Fluorescence of thioflavin T (ThT) is a proven tool for amyloid fibrils study. The correct model of ThT binding to fibrils is crucial to clarify amyloid fibrils structure and mechanism of their formation. Although there are convincing evidences that ThT has molecular rotor nature, implying it’s binding to fibrils in monomer form, speculations concerning ThT binding to fibrils in aggregated forms appear in literature so far. The elaborated approach for fluorescence intensity correction on the inner filter effects applied to ThT aqueous solutions with a wide range of concentration allowed characterizing ThT excimers fluorescence and showing its difference from that of ThT bound to fibrils. Obtained results experimentally prove the monomer model of ThT binding to amyloid fibrils and demonstrate wide capacity of the used approach in the spectroscopy of other fluorescent dyes for examination of concentration self-quenching and deformation of fluorescence spectra, dye molecules interaction, dimers and excimers formation.

Introduction

Thioflavin T (ThT) fluorescence is a proven method to detect the amyloid fibrils that frequently accompany the development of serious human diseases, including Alzheimer’s, Parkinson’s, prion, and many other diseases^{1, 2}. Over the past 5–10 years, the application of ThT has been extended beyond simply testing for the presence of amyloid fibrils; instead, ThT has been used to study the structure of amyloid fibrils and the mechanism by which they form. These studies are important not only for molecular medicine but also for elucidating protein folding and misfolding, as well as for the materials science applications related to the exceptional strength of amyloid fibrils^{3, 4}.

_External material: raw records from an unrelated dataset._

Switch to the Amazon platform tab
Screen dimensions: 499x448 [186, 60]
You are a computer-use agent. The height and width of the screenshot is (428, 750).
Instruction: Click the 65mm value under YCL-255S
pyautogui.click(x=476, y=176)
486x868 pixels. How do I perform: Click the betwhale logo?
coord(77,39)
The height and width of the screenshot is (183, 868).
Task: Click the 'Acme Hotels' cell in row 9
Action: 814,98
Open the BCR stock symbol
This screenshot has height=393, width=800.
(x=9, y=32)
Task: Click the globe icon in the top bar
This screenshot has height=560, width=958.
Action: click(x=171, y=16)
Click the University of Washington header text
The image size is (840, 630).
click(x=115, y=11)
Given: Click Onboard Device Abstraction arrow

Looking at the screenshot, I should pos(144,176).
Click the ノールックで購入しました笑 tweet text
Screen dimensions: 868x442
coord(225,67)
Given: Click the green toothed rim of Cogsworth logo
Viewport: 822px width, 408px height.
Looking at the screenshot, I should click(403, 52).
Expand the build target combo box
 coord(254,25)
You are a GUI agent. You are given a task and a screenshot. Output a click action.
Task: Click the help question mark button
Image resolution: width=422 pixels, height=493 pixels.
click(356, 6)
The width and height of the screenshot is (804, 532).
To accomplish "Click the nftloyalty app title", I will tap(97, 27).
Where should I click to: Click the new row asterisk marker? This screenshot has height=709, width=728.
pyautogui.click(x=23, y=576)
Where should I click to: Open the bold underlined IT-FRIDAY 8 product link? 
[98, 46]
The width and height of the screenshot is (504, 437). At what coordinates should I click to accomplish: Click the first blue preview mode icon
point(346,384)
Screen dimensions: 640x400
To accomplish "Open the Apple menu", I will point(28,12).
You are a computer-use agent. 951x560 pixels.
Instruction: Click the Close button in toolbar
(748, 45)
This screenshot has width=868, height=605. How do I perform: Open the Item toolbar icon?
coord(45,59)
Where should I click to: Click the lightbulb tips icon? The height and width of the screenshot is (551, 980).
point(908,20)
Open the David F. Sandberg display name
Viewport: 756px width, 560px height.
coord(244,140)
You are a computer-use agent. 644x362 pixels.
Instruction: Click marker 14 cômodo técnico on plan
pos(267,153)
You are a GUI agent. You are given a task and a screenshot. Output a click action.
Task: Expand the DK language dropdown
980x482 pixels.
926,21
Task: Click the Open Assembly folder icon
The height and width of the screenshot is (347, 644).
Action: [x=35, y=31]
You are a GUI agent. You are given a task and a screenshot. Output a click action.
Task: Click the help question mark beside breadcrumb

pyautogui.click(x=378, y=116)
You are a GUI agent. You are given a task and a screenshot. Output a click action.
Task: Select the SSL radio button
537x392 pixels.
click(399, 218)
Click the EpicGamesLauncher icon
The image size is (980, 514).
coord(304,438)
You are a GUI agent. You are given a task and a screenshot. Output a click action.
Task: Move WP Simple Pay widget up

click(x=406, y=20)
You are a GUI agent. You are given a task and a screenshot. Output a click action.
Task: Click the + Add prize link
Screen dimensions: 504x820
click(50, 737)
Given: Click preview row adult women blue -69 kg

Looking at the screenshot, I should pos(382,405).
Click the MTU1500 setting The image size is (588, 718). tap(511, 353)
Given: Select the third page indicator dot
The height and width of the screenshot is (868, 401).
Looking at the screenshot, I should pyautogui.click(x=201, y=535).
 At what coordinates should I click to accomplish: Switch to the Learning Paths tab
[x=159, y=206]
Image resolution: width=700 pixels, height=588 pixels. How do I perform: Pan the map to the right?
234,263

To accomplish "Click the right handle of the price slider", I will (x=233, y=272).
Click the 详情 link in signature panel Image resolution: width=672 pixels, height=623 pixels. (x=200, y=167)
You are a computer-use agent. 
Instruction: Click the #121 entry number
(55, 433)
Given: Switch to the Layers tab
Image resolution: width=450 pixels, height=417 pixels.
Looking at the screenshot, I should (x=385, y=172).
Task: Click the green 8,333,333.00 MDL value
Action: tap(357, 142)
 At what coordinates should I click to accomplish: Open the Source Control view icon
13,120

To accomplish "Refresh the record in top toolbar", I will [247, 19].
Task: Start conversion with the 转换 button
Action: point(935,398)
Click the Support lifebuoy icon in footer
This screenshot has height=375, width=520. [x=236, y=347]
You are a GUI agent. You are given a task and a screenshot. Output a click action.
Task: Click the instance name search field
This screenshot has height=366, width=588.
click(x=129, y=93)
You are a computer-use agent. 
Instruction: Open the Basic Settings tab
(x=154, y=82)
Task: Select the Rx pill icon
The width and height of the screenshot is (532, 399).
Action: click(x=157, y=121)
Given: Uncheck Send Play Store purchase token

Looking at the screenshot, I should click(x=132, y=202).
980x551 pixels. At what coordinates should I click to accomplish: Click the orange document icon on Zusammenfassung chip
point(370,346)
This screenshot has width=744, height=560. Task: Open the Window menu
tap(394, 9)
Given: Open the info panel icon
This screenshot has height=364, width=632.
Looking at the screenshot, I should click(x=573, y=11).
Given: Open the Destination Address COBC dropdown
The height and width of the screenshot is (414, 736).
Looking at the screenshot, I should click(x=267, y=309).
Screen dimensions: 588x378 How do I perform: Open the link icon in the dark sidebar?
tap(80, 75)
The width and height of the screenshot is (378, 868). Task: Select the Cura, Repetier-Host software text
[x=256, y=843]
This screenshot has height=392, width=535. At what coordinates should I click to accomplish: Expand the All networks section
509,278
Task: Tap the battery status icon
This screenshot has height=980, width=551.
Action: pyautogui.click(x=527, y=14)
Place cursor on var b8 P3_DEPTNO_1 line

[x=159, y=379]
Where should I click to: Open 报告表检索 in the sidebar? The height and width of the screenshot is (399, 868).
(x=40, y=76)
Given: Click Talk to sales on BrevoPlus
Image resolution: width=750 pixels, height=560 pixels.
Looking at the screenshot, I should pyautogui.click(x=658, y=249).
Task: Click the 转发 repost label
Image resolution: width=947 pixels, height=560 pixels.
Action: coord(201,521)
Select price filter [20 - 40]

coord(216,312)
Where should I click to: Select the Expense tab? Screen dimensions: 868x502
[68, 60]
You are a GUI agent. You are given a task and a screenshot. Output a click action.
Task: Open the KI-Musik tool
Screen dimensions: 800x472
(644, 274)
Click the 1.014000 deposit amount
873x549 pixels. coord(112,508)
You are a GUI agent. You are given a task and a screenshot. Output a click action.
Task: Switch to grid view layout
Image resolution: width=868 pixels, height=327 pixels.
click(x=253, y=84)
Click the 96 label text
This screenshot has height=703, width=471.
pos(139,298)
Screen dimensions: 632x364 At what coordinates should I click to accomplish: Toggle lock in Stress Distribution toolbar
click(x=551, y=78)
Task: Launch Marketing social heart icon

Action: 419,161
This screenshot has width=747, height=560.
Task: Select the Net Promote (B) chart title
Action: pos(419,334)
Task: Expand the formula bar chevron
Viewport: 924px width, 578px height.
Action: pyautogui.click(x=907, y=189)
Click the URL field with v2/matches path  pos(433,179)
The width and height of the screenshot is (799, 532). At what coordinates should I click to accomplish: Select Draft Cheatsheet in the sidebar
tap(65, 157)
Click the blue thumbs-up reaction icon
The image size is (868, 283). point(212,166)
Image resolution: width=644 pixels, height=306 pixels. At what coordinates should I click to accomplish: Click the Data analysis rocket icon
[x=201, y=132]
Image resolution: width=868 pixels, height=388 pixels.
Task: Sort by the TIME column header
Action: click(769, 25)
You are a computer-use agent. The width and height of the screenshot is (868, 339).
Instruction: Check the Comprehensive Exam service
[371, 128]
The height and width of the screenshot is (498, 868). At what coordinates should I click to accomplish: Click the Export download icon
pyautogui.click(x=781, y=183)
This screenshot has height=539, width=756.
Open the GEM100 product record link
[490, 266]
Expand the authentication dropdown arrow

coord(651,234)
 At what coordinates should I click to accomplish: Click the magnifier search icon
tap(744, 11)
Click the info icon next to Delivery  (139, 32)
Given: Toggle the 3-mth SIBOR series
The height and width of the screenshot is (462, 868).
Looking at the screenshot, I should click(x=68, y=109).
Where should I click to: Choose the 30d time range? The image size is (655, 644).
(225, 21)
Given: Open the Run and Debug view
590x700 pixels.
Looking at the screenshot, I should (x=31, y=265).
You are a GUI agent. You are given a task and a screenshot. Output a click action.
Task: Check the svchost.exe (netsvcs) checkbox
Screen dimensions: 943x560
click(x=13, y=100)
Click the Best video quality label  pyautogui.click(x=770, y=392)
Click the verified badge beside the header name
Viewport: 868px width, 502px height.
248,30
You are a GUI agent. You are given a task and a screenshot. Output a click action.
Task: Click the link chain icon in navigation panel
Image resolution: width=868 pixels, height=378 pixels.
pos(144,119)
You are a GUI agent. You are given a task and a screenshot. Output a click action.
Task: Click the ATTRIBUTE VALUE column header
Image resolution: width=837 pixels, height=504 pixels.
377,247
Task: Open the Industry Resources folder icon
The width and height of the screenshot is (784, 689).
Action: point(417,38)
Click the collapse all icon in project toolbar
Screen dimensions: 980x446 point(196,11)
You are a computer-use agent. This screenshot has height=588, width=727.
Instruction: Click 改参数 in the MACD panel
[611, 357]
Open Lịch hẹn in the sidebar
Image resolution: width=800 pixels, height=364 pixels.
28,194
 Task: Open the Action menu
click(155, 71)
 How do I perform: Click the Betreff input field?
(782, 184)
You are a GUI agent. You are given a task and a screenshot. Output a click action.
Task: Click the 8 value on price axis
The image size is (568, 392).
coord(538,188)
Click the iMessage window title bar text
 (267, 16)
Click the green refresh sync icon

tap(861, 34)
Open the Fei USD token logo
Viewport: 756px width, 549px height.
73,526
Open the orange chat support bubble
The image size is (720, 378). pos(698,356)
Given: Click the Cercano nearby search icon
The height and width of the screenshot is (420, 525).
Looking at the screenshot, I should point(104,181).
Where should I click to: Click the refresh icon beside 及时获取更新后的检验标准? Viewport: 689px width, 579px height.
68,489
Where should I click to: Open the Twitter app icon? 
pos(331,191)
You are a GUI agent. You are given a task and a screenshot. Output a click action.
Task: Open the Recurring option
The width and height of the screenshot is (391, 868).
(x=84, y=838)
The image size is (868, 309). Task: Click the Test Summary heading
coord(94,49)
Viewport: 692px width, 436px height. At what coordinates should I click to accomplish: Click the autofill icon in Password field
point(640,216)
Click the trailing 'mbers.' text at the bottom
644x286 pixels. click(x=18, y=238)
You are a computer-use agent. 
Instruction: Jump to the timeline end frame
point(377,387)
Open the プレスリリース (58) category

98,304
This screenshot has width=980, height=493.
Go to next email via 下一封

Obviously, the success of ThT use for studying amyloid fibrils largely depends on how well its photophysical properties and its mechanism of interaction with amyloid fibrils are understood. Most researchers hold the view that ThT incorporates into amyloid fibrils in the monomeric form. Furthermore, it is thought that the main factor contributing to the significant (in some cases, several thousand-fold) increase in its fluorescence quantum yield upon binding to fibrils is a restriction of the internal rotations of the ThT benzothiazole and aminobenzene rings relative to one another in the excited state⁵. These ideas were first proposed in the work by Voropay et al.⁶. Thereafter, this assertion was proven and developed using quantum chemical calculations of the ThT molecule in the ground and excited states⁷, examination of the dependence of the ThT fluorescence quantum yield on the solution viscosity, pressure and temperature^8,9,10,11, and studies of the picosecond decay kinetics of ThT fluorescence in solutions with different dielectric properties and viscosities^{5, 9,10,11,12,13,14}. Based on the molecular rotor nature of ThT, a model of its incorporation into amyloid fibrils was proposed¹⁵.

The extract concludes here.